**What is asked**
Change every "screenshot" in the lines below to "screen capture" and give the lines again with nothing else altered, leaving out the pictures.

**Supplied information**
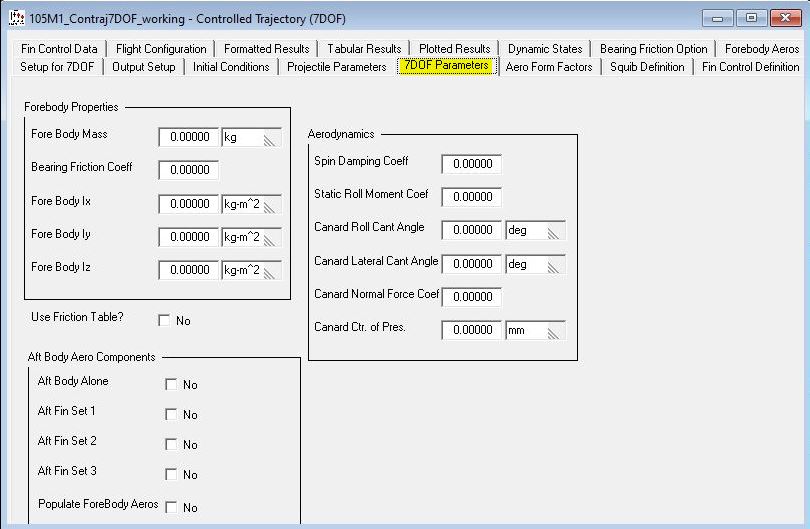
Task: Click the application icon in title bar
Action: [x=16, y=18]
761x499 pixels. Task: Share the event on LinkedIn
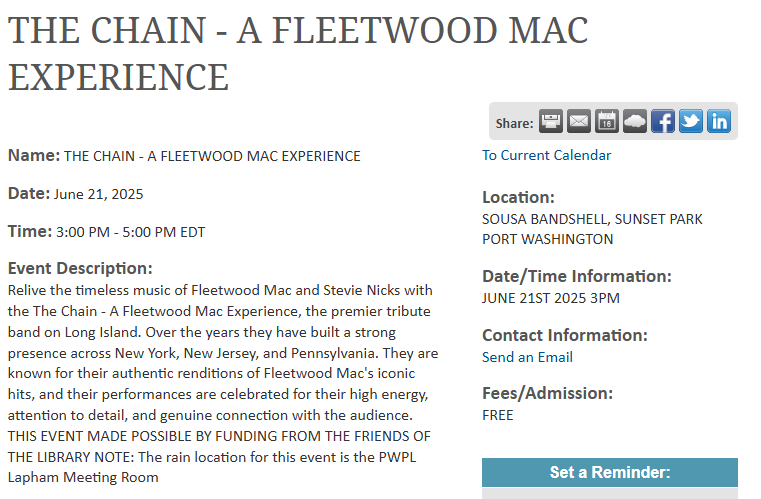pos(719,121)
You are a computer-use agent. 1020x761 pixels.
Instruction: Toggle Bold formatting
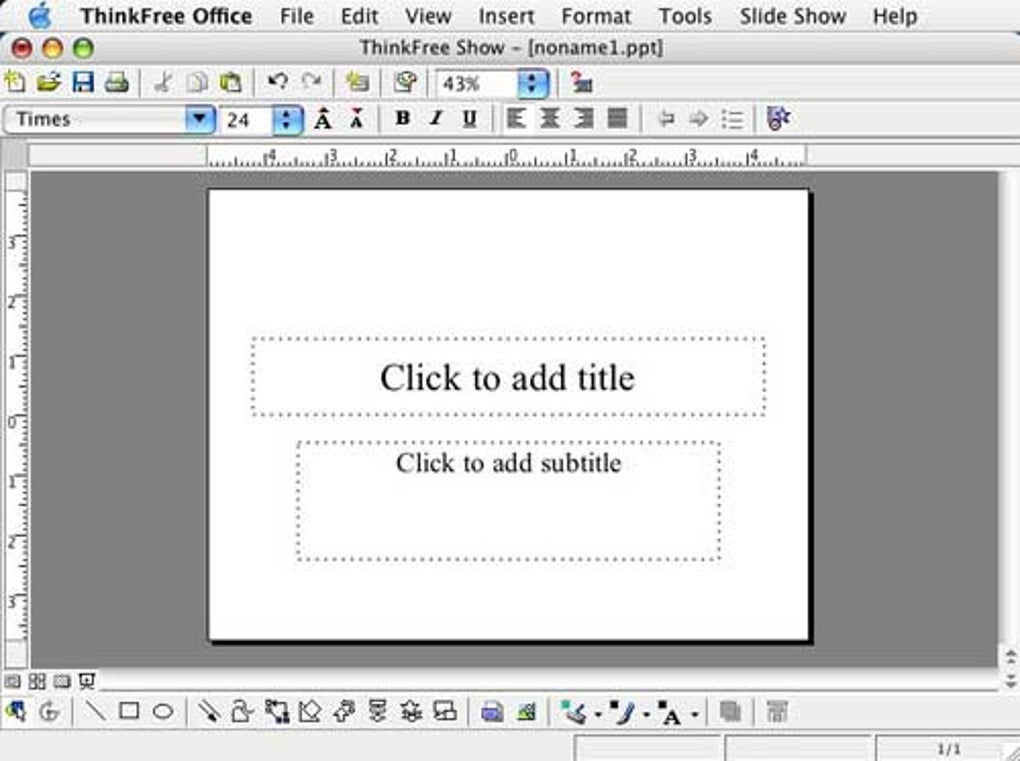[403, 118]
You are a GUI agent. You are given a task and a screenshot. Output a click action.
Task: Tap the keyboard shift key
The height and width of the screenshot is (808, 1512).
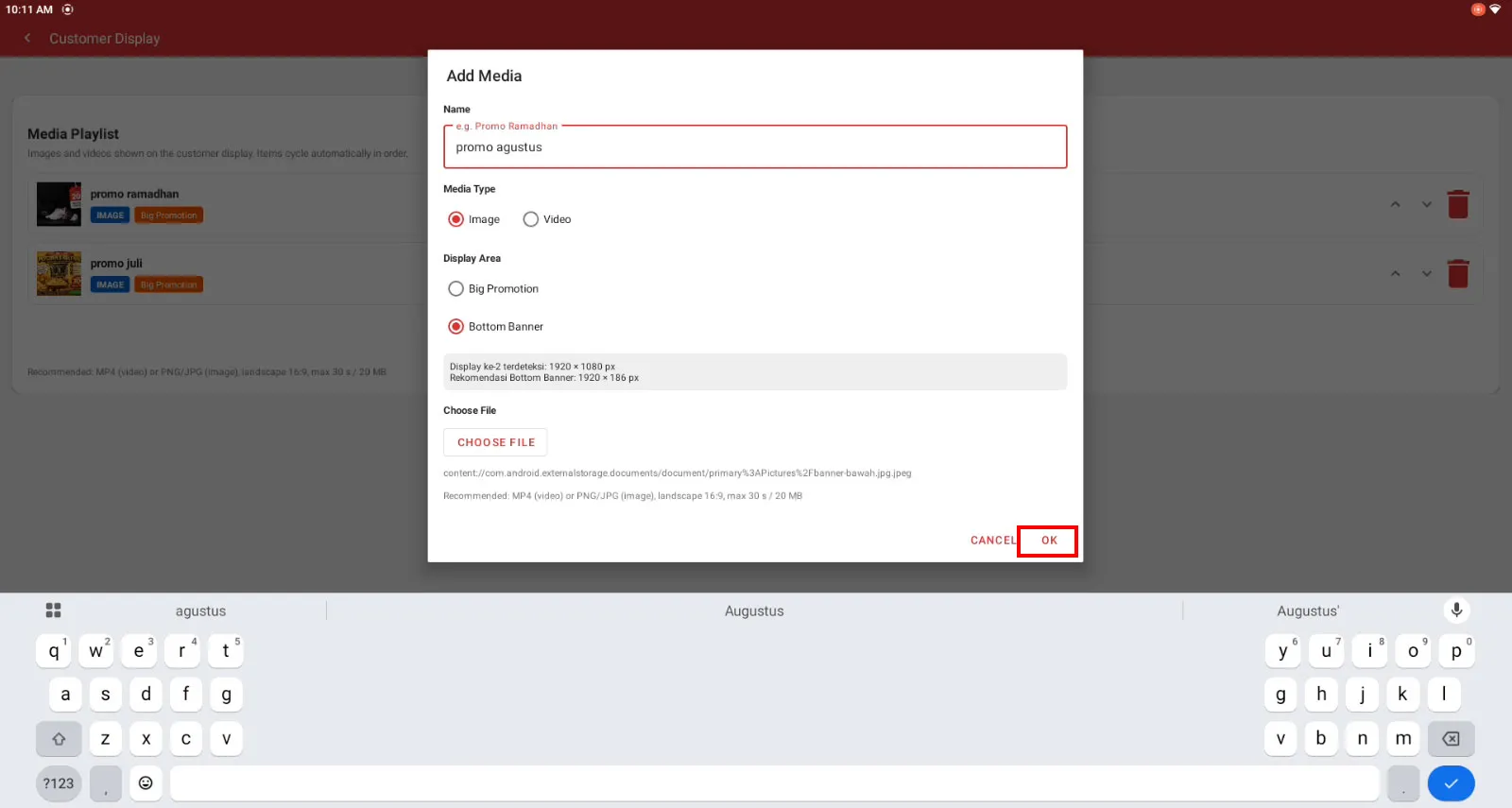point(59,739)
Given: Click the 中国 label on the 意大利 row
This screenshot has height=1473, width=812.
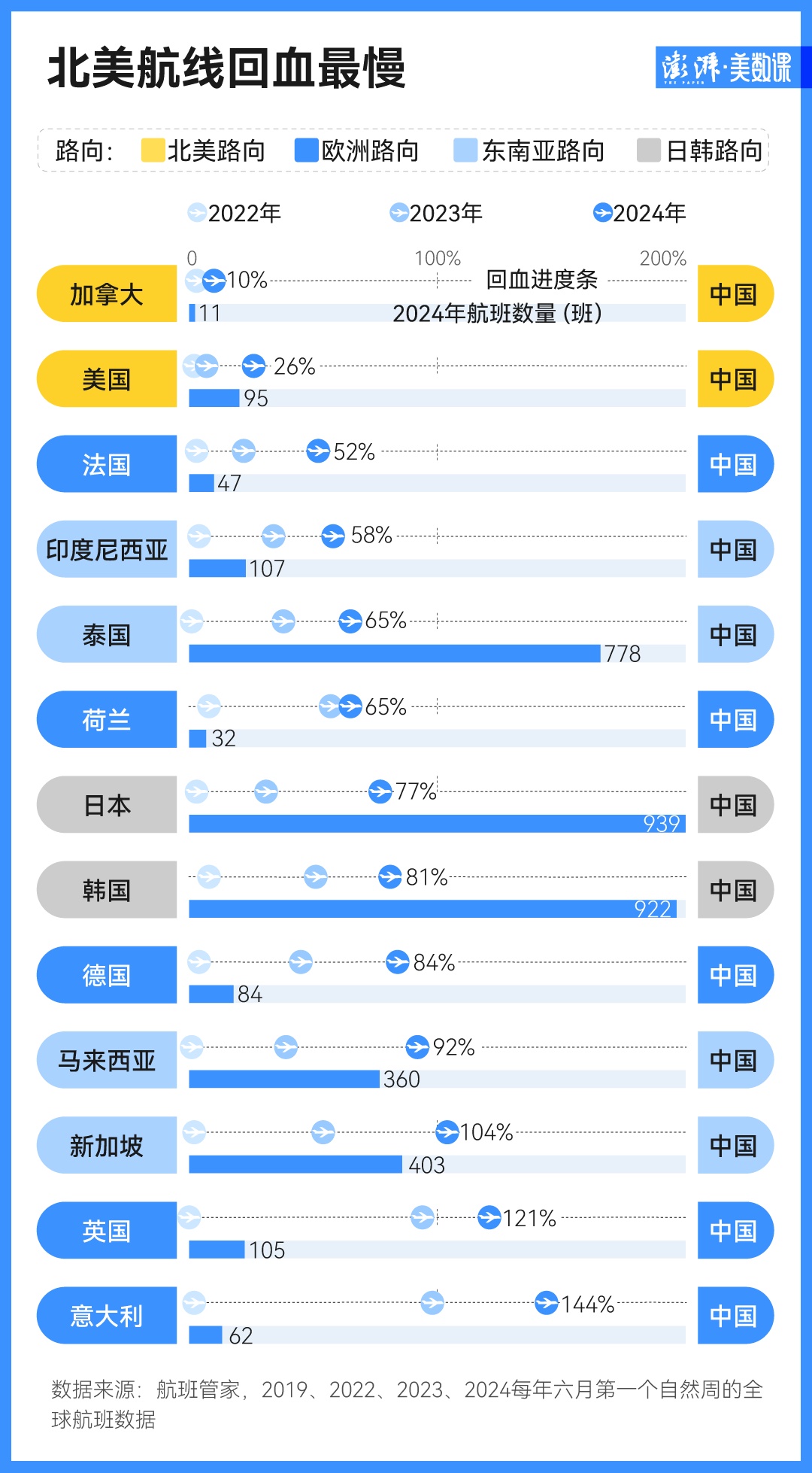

**Result below**
Task: Click the application icon in title bar
Action: [x=16, y=18]
761x499 pixels. Task: Share the event on LinkedIn
pos(719,121)
You are a computer-use agent. 1020x761 pixels.
Instruction: Toggle Bold formatting
[403, 118]
You are a GUI agent. You are given a task and a screen capture. Output a click action.
Task: Tap the keyboard shift key
The height and width of the screen capture is (808, 1512).
point(59,739)
Given: Click the 中国 label on the 意大利 row
This screen capture has height=1473, width=812.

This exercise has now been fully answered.